Saturday, September 1, 2012

Mario Batali's Chicken Thighs with Snap Peas and Agliata

When I read Mario Batali's recipe for Chicken Thighs with Snap Peas and Agliata, I knew I had to make it.  Mario describes the recipe as follows: "[t]hese chicken thighs are coated with a garlicky bread crumb mixture and cooked slowly over the cooler part of the grill so you end up with juicy meat and toasted herb crust."  Put another way, garlicky bread mixture + indirect cooking = juicy meat + toasted herb crust.  A great calculation in my estimation!

The only question was when would I have an opportunity to make this recipe.  The opportunity presented itself when Clare and I hosted a wine dinner for our Wine Club.  We decided that the theme would be based upon Mario Batali's cookbook, Italian Grill.  I immediately had the main course selected.  And it was the Chicken Thighs with Snap Peas and Agliata.

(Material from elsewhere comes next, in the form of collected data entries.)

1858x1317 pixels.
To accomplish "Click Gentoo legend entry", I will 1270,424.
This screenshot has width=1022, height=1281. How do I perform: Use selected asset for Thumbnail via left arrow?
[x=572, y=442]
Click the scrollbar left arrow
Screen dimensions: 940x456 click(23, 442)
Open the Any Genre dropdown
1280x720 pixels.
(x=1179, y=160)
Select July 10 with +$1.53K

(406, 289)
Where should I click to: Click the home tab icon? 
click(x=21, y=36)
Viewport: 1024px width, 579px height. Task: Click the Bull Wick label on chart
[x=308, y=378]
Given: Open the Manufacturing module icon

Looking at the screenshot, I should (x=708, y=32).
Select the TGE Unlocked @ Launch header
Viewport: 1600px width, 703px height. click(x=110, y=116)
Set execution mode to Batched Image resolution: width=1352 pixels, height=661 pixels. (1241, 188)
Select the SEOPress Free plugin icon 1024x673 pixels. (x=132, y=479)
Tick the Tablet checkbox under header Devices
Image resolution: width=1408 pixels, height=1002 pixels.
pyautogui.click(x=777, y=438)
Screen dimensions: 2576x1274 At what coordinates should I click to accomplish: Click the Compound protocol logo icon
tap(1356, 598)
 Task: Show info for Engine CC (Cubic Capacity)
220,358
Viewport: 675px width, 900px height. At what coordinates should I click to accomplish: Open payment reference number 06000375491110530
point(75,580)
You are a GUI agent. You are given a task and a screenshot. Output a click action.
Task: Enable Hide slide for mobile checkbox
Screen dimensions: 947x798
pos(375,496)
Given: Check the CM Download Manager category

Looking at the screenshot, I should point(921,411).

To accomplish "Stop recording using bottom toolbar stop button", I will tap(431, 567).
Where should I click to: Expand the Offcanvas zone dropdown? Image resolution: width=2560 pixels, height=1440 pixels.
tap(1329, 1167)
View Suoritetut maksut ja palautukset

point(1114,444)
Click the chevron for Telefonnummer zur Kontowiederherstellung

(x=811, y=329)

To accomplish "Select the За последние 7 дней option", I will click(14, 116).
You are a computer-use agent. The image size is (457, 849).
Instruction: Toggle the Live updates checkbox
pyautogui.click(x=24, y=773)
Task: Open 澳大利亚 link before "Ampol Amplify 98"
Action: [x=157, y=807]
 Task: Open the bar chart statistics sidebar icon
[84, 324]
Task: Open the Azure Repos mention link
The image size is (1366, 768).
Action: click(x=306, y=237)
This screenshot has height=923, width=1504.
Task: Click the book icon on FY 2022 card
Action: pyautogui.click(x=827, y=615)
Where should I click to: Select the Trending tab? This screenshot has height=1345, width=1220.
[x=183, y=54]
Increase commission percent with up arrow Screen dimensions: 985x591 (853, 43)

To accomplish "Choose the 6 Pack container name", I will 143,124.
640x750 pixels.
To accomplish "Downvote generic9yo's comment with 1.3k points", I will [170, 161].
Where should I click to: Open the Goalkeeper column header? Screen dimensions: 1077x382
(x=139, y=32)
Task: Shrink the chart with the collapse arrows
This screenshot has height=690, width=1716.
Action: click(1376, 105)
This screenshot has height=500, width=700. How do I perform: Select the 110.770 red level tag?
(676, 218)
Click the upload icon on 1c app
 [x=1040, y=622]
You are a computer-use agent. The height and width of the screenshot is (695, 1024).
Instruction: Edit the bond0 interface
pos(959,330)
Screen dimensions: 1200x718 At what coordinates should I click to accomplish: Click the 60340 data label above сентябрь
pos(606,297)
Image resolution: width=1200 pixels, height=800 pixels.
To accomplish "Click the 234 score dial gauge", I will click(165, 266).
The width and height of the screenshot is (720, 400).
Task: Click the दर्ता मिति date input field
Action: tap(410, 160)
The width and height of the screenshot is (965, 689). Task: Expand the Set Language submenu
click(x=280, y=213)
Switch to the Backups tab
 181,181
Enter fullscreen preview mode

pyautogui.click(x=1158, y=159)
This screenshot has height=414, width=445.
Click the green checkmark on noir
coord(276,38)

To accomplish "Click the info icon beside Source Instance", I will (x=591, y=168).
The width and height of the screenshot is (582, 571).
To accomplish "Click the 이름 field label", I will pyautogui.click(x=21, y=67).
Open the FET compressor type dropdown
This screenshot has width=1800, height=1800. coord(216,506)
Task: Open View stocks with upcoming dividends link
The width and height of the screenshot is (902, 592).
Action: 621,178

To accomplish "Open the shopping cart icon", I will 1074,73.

I bought the chicken thighs and snap peas, but I got to wondering what is "agliata."  As it turns out, "agliata" is a garlic sauce that dates back to the Middle Ages.  The sauce is very easy to make, having only three ingredients: garlic, bread crumbs and red wine vinegar.  Mario Batali's version of agliata includes a lot of garlic.   Twelve cloves!  (I have to admit that I used only nine cloves out of concern that some guests may not like an overpowering garlic flavor, which I really like.)  Mario also uses bread crumbs; and, instead of vinegar, he uses anchovy paste and olive oil to provide the agliata with its sauce-like characteristic.  (Once again, I have to admit I that omitted the anchovy paste, but that is because I did not have any on hand and could not find it at the store).  Mario also adds flat leaf parsley to his agliata.  Although the Middle Ages version of agliata did not include parsley, Mario Batali's use of this herb adds a lot of character -- along with brightness and color -- to the sauce/bread crumb mixture.  That is something that I've come to expect from a chef like Mario Batali, who is himself a bright and colorful character. 

In the end, this recipe worked out very well.  I think all of the guests enjoyed this dish and, at least for me, it now ranks as one of my favorite chicken thigh dishes.  Although I say this a lot, I definitely plan on making this recipe again.  And I mean it!

Recipe by Mario Batali and available in Italian Grill, pg. 141
Serves 6

12 garlic cloves, crushed
1/2 cup, plus 3 tablespoons extra virgin olive oil
1/2 cup flat leaf parsley, chopped
2 cups of fresh bread crumbs
12 boneless, skinless, chicken thighs
3 shallots, sliced 1/4 inch thick
1/2 teaspoon of anchovy paste
1 pound snap peas, blanched in boiling water until
     bright green, chilled in an ice bath and drained
Olio Piccante for drizzling

1.  Prepare the bread crumb mixture.  Combine the garlic, 1/2 cup of the oil, the anchovies, parsley and bread crumbs in a food processor and zap until smoothish. 

2.  Prepare the chicken thighs.  Put the chicken thighs in a large bowl and sprinkle with the bread crumb mixture, turning to coat well.  Arrange in a single layer on a platter and put in the refrigerator for 15 minutes. 

3.  Grill the chicken.   Prepare a gas or charcoal grill for indirect grilling.  Place the chicken thighs skinned side up on the cooler part of the grill, cover the grill, and grill, turning once until the chicken is cooked through, about fifteen minutes per side.

4.  Finish the dish.  Meanwhile, heat the remaining 3 tablespoons oil in a 10 to 12 inch saute pan over medium heat.  Add the shallots and anchovy paste and cook, stirring occasionally, until the shallots are soft, about 5 minutes.  Add the snap peas and cook, stirring, just until heated through.  Transfer the snap peas to a platter and set aside.  

5.  Plate the dish.  Arrange the thighs on top of the snap peas and serve with a drizzle of olio piccante.


As I noted above, I made this dish for a wine dinner.  The couple who brought the wines paired the Chicken Thighs with Snap Peas and Agliata with a Chilean Pinot Noir.  The wine was the Ona Anakena Pinot Noir (2010) from the Leyda Valley of Chile.  The wine is a deep cherry red in color, with a good balance between the fruit and the oak.  This wine pairing worked extremely well with the dish, pairing a lighter red wine with the garlicky chicken, which provided an experience where the wine tamed the herb and garlic flavors of the grilled meat.